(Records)
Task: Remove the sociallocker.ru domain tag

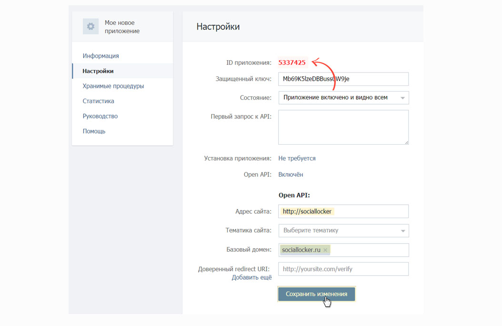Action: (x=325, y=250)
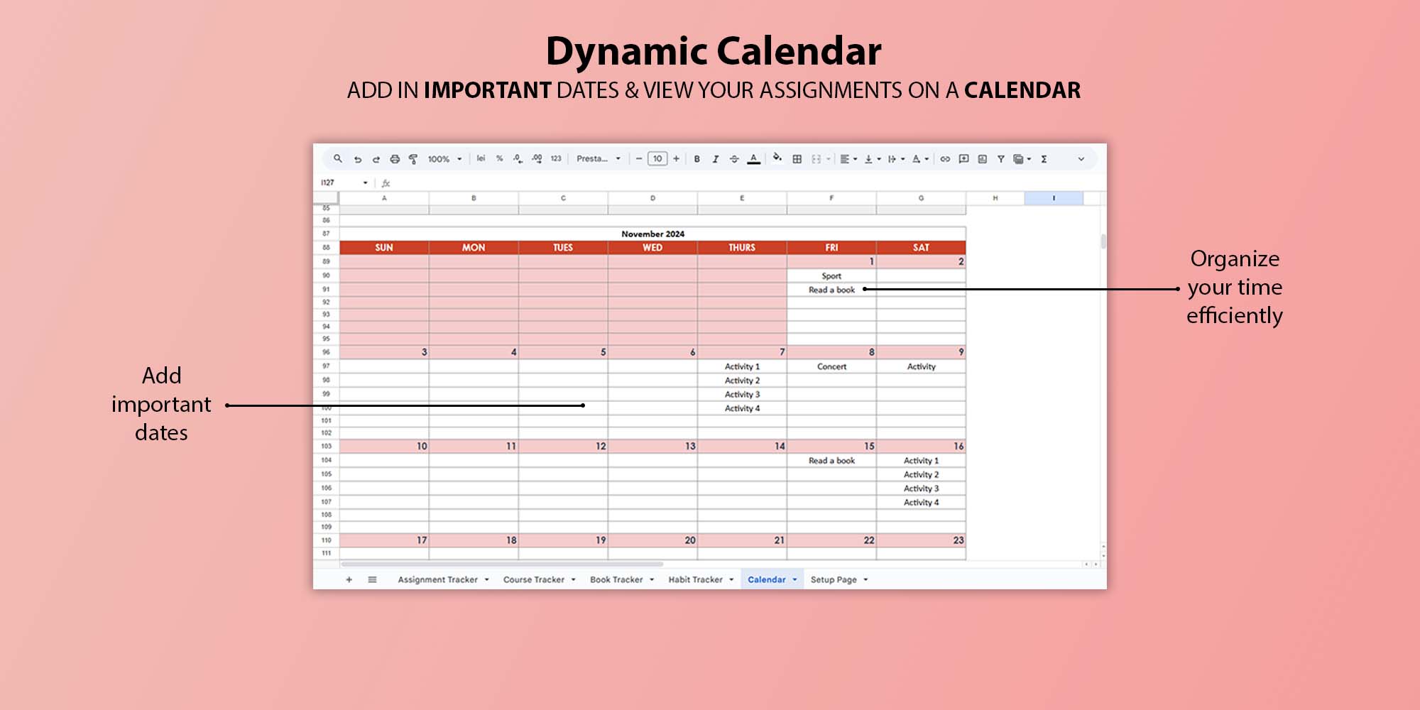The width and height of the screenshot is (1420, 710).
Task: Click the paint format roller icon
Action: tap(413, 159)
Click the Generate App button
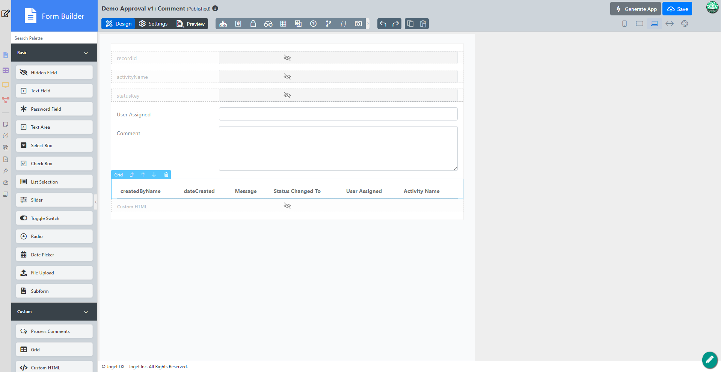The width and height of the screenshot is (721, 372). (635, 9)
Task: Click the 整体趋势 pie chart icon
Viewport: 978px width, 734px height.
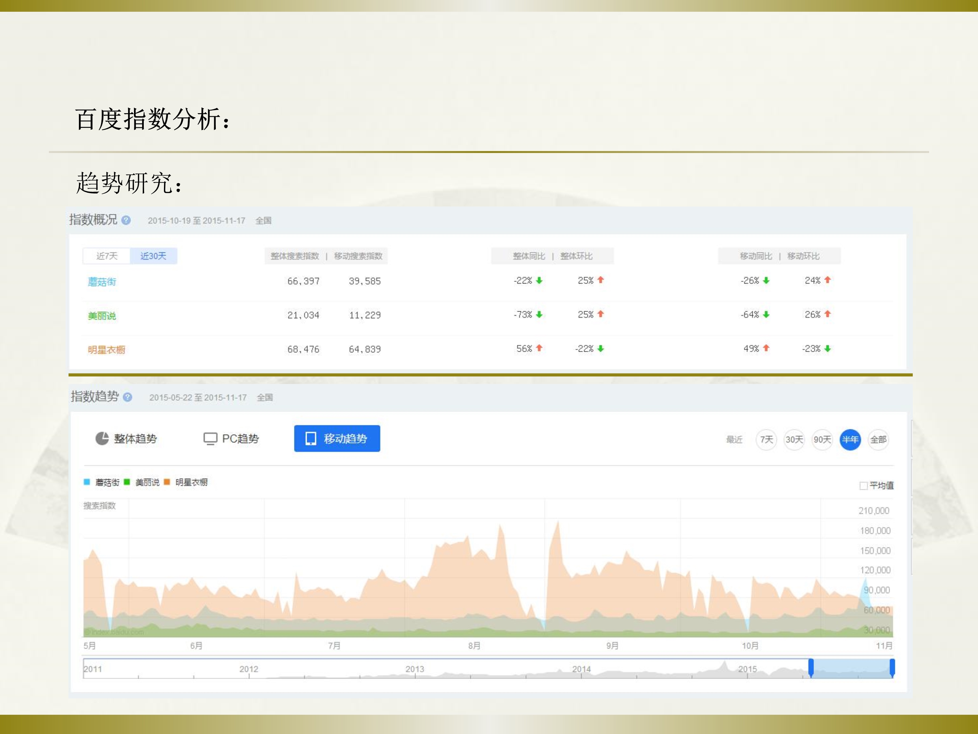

* * *

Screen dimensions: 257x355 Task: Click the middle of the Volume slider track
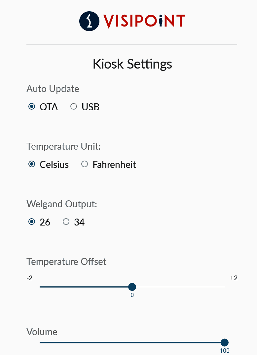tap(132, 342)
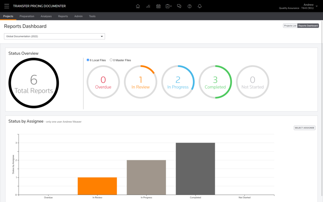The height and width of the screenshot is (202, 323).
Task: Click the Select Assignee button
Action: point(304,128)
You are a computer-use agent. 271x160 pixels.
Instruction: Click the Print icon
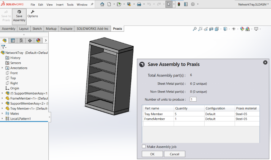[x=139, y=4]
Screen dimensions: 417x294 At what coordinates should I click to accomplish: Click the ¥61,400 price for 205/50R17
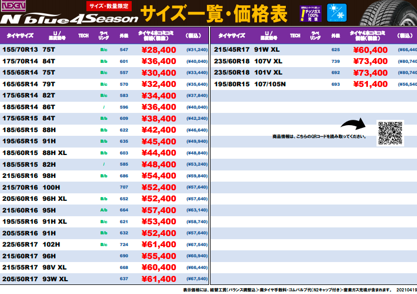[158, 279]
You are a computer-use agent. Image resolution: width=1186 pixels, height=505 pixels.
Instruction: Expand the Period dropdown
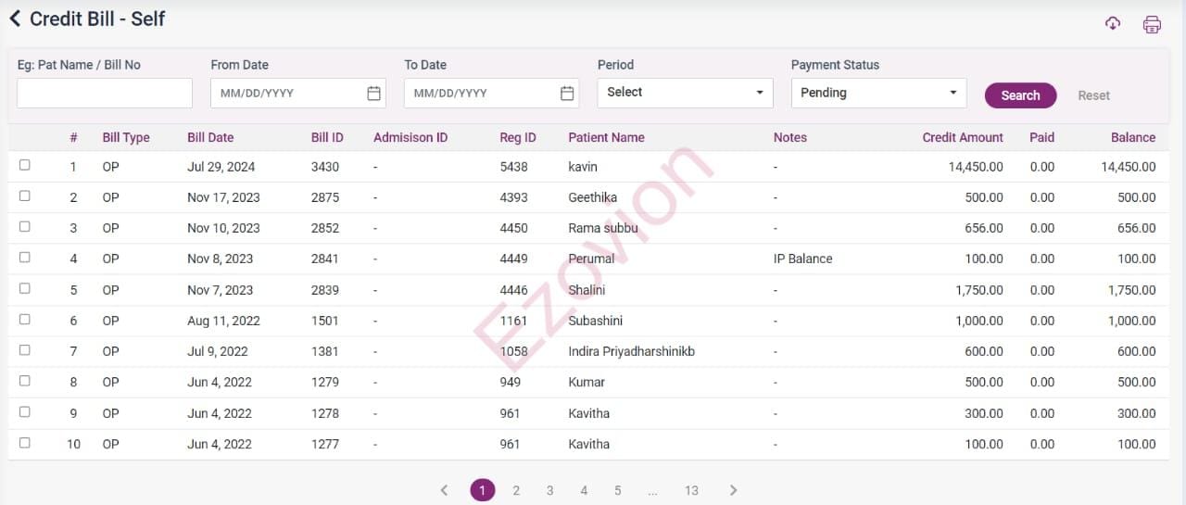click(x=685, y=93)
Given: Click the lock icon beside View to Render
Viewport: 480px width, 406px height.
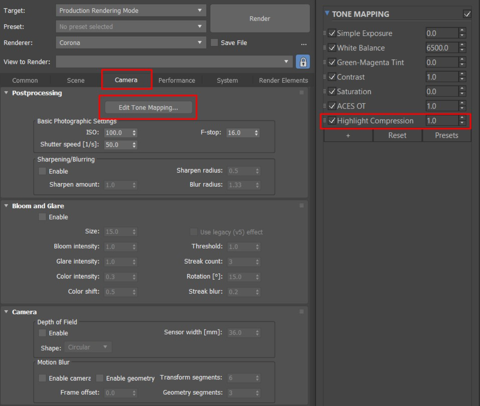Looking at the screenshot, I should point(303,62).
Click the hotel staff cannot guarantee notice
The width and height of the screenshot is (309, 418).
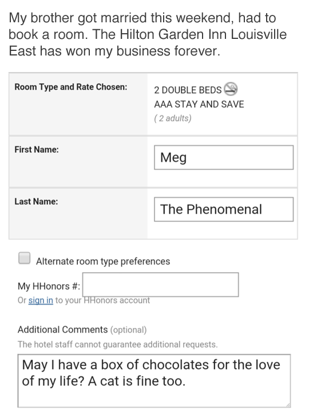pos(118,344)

• [Given instruction]
Return the rows verbatim, starting at the line that contains "Task: Remove the sociallocker.ru domain tag" and stopping after the line that contains "Viewport: 978px width, 734px height.". Leave the pictures out.

• [Result]
Task: Remove the sociallocker.ru domain tag

Action: (x=325, y=250)
The width and height of the screenshot is (1420, 710).
Task: Click the paint format roller icon
Action: tap(413, 159)
Click the Generate App button
The width and height of the screenshot is (721, 372). (635, 9)
Task: Click the 整体趋势 pie chart icon
Viewport: 978px width, 734px height.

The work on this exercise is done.